Paradoxalement, cette exigence de terroir ne condamne pas à l’hermétisme. Les cuvées “Vin Ligérien” parlent autant aux fins connaisseurs qu’aux curieux désireux de comprendre l’âme ligérienne. À l’export, l’Anjou commence à séduire, mais ce sont surtout les sommeliers qui, en France, portent ce type de vin sur des cartes audacieuses. D’après l’enquête Interloire 2023, 65 % des Anjous blancs de terroir se vendent en restauration, contre 42 % il y a dix ans.

  • International : 23 % de la production d’Anjou blanc part à l’export (Source : Interloire).
  • Visibilité sur la place de Paris : forte hausse sur les cartes viniques de restaurants étoilés, de Septime à Alliance en passant par Palégrié à Lyon.

Plus profondément, Daviau s’inscrit dans la lignée des “nouveaux classiques” : il conserve les gestes fondamentaux du Val de Loire tout en revendiquant une lecture contemporaine. Cela fait l’unicité de ces parcelles à Brissac, et, par ricochet, du N°17.

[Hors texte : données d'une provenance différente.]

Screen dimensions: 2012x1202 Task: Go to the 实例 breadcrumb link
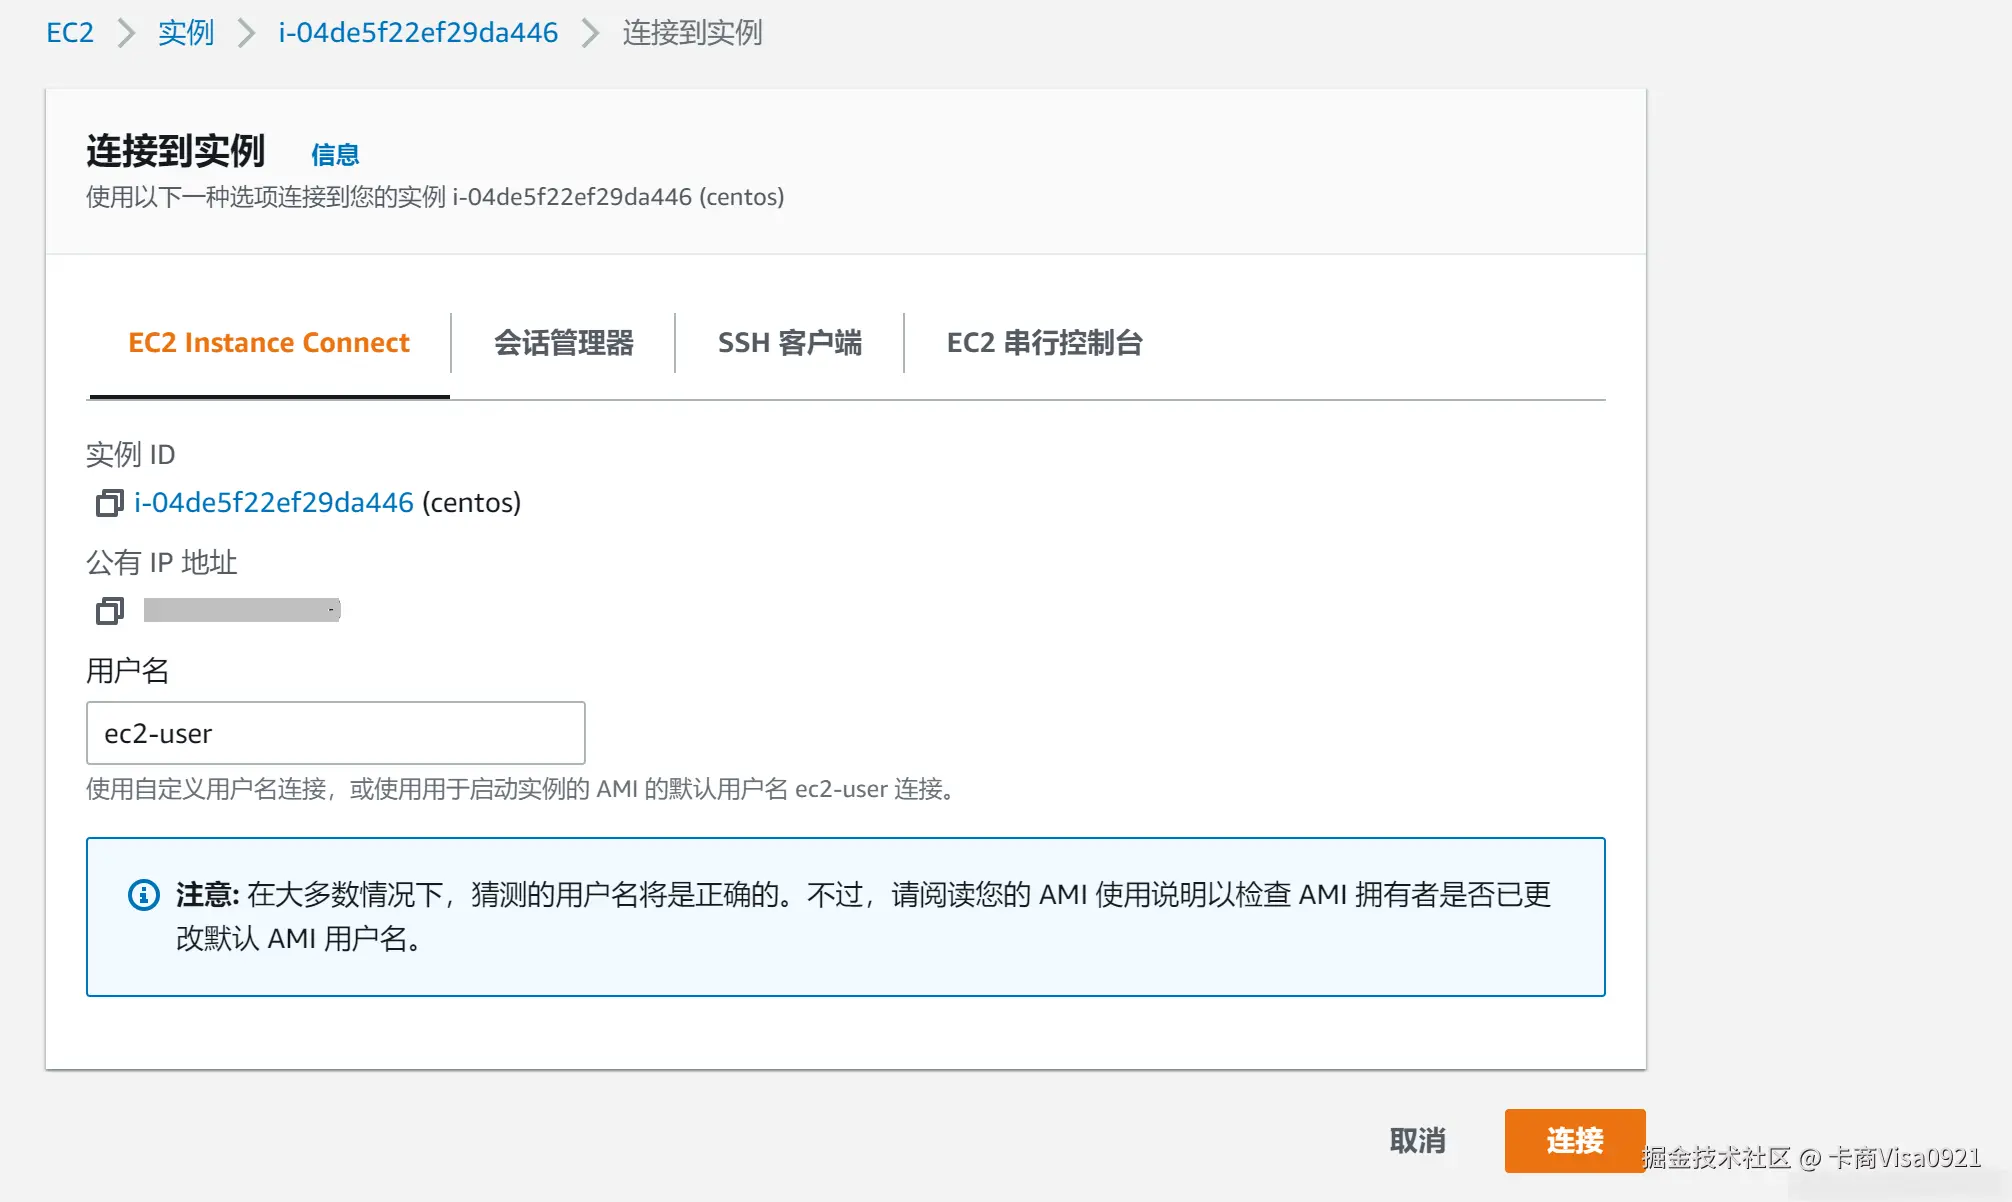coord(186,33)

Un vin à suivre : perspectives et résonances ligériennes

Christophe Daviau prouve, à travers ses Vins Ligériens, que le terroir n’est ni un concept marketing ni une nostalgie patrimoniale : il est question d’écoute, de minimalisme technique, de confiance dans le millésime. Alors que de nombreux crus ligériens retrouvent aujourd’hui une aura internationale, le N°17 témoigne de la capacité du vignoble à s’émanciper des carcans, à imposer son style sur la carte des grands vins de Loire.

En filigrane, ce vin tisse la toile d’un Val de Loire toujours mouvant, mais jamais déconnecté de ses racines géologiques et humaines. Il incarne cette vitalité ligérienne qui tient du paradoxe : une force tranquille, discrète mais intransigeante.

  • La Loire, axe vivant : plus de 800 kilomètres de vignoble, 51 000 hectares, 70 appellations, mais une même envie de rendre le terroir lisible (Source : Vins du Val de Loire).
  • Le domaine Bablut : pionnier de la biodynamie, acteur des vins “de lieu” bien avant la mode, ambassadeur du chenin intemporel.

Pour aller plus loin : lectures, visites et rencontres

  • Visiter le domaine Bablut : Brissac-Quincé, ouvert toute l’année, dégustations sur rendez-vous (Domaine Bablut).
  • Poursuivre la découverte des chenins ligériens via “Le Chenin Magazine”, revue dédiée au cépage (Le Chenin Magazine).
  • À lire : “Vignerons d’Anjou, une histoire de famille” (Librairie Gourmande), “Atlas du vignoble du Val de Loire” (Éd. de l’Atlas).
  • Sur la route des vins : l’itinéraire “Route du Vin de Loire” (Interloire), entre Brissac, Savennières et Saumur.

Le N°17 de Christophe Daviau, c’est l’histoire d’un vigneron ligérien amoureux de ses sols, et d’un vin qui raconte la Loire dans ses nuances les plus fines. À déguster, à partager, et surtout, à interroger : car c’est là toute la force du vin ligérien contemporain : il invite, toujours, à revenir à la source.